#### TASK STATEMENT
Your reproduction of the entries should be exact and should contain no pictures.
** Opening SUPPLIED DATA block **
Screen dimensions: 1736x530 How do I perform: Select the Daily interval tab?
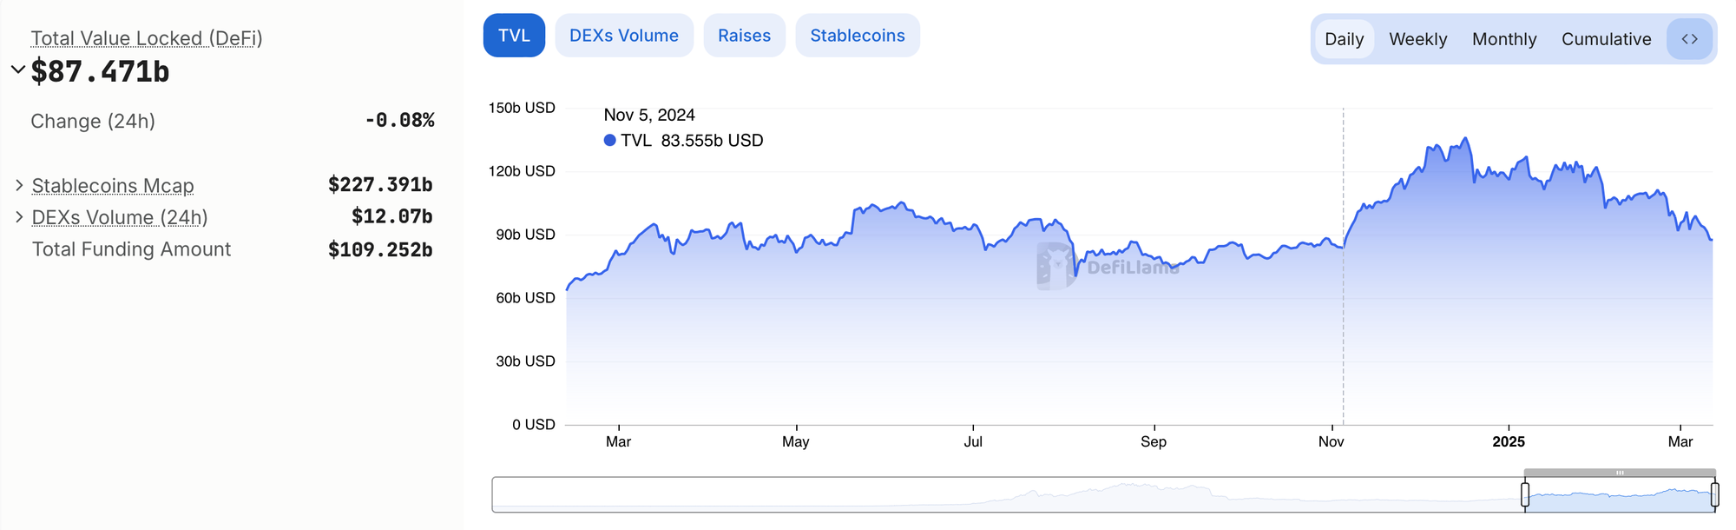1344,39
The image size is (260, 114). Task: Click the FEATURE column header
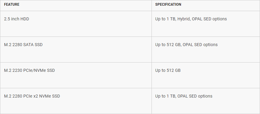(12, 4)
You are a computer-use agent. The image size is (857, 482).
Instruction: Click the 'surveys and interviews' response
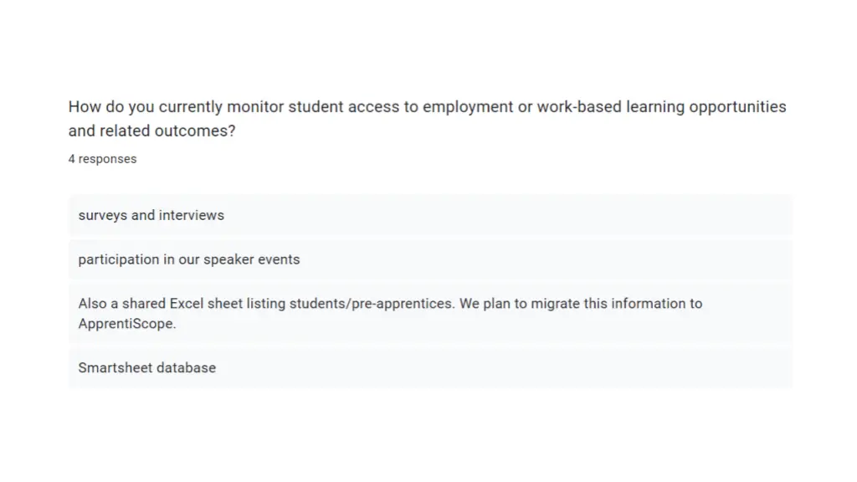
** Closing SUPPLIED DATA block **
#### YOUR SOLUTION
Screen dimensions: 1736x530 How do I perform: Select the Daily interval tab?
1344,39
The image size is (260, 114). Task: Click the FEATURE column header
(12, 4)
You are a computer-use agent. The image size is (857, 482).
Instruction: Click the 'surveys and interviews' response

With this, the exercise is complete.